Bartender: water on the rocks!

Bottled water is a pet-peeve of mine. Now, I can understand the fact that bottled-water is needed in places where tab-water is not drinkable. But take Finland for example. Finland has humungous amounts of fresh water available, straight through the faucet. Independent comparisons show that tab-water in Finland is clearly superior to Evian and other bottled waters out there.

So what is the hit-drink in Finland these days? Bottled water, of course! Hell, even my workplace is full of bottled water. Now, maybe that's due to the fact that we routinely have people over from all over te world, and they might not know that the tab-water is actually better than the water in the bottle. But still. Not only do we have bottled water, we have watercoolers as well, even though there's cool and pletiful water available through "normal" means.

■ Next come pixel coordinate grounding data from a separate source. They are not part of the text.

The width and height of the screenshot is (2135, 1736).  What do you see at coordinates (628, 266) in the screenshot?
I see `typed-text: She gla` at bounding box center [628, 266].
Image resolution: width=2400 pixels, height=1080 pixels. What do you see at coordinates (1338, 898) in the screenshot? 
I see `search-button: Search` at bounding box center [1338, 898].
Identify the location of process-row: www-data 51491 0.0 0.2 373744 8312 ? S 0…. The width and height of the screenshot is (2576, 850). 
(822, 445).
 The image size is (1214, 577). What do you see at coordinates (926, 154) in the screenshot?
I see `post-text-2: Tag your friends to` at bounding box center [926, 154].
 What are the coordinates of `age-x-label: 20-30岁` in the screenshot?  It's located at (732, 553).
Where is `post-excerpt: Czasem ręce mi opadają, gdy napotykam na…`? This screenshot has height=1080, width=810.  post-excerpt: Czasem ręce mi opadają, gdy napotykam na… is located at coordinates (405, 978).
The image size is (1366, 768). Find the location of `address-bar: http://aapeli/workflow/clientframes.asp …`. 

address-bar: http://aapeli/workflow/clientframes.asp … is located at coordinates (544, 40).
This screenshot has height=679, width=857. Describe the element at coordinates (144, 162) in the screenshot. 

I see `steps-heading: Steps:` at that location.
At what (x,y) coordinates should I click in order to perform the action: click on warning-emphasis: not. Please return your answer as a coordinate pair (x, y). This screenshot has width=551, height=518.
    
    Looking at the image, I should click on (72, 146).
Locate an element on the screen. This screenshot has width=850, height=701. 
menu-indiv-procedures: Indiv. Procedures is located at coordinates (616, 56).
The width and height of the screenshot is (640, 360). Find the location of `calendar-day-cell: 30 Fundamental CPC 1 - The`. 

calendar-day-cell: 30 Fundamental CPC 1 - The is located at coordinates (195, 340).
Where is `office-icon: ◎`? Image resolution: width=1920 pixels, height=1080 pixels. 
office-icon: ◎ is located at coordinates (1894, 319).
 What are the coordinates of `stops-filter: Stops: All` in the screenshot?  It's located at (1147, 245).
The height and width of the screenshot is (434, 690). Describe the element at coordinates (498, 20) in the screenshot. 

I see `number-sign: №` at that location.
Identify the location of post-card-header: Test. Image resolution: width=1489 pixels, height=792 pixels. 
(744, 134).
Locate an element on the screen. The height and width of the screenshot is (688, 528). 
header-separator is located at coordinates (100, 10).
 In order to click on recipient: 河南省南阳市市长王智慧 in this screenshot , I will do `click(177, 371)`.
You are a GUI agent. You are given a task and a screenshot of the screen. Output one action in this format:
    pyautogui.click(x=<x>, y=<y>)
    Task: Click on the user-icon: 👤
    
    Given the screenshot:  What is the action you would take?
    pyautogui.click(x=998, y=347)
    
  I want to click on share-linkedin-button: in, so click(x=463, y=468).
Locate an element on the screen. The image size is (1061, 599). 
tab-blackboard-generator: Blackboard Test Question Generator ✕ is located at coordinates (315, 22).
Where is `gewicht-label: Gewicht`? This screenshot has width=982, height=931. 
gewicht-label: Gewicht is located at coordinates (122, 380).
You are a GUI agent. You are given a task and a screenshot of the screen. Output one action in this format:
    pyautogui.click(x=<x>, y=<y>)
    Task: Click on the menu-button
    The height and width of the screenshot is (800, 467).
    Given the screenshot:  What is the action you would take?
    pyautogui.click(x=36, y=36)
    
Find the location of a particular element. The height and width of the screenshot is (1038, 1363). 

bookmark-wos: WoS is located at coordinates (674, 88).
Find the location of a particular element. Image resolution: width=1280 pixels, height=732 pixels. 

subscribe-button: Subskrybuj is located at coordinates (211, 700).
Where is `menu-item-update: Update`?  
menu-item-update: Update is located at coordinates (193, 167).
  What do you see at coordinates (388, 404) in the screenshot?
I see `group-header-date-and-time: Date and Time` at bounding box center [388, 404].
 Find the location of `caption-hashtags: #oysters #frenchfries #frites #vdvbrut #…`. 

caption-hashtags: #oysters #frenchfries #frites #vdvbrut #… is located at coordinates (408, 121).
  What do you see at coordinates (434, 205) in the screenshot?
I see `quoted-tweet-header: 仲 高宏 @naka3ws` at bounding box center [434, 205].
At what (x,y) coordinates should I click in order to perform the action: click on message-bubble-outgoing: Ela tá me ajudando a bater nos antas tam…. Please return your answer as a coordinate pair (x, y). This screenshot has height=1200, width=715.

What's the deal here? Let's haul waterbottles around in trucks, so that we can consume some more oil and pollute a bit more. Let's make even more plastic bottles because, let's face it: you can never have too many plastic bottles in a society! Yeah, we have humungous amounts of clean water coming in to every household, but since marketdroids say that selling people bottled water at about 200 times the price the tab-water costs is a smart thing to, who am I to argue? Well, it's smart for the people who are selling the water that is.... Hell, why don't I start selling regural tab-water in some stylish bottle? quality would be superior to to 95% of bottled water out there. I could say on the label that "this water comes from deep within the soil of Finland", and it would still be the exact same water I get from the tab.

Reality called. It told that bottled water in places like Finland is DUMB!

1 comment:

Unknown said...

You can drink tapwater in Sydney. Apparently you can't in Adelaide. Years ago some nightclubs only had hot water in the restrooms so you had to buy cold bottled water at an exorbitant price from the bar (instead of filling up for free). Thank god someone came to their senses and made that practice illegal.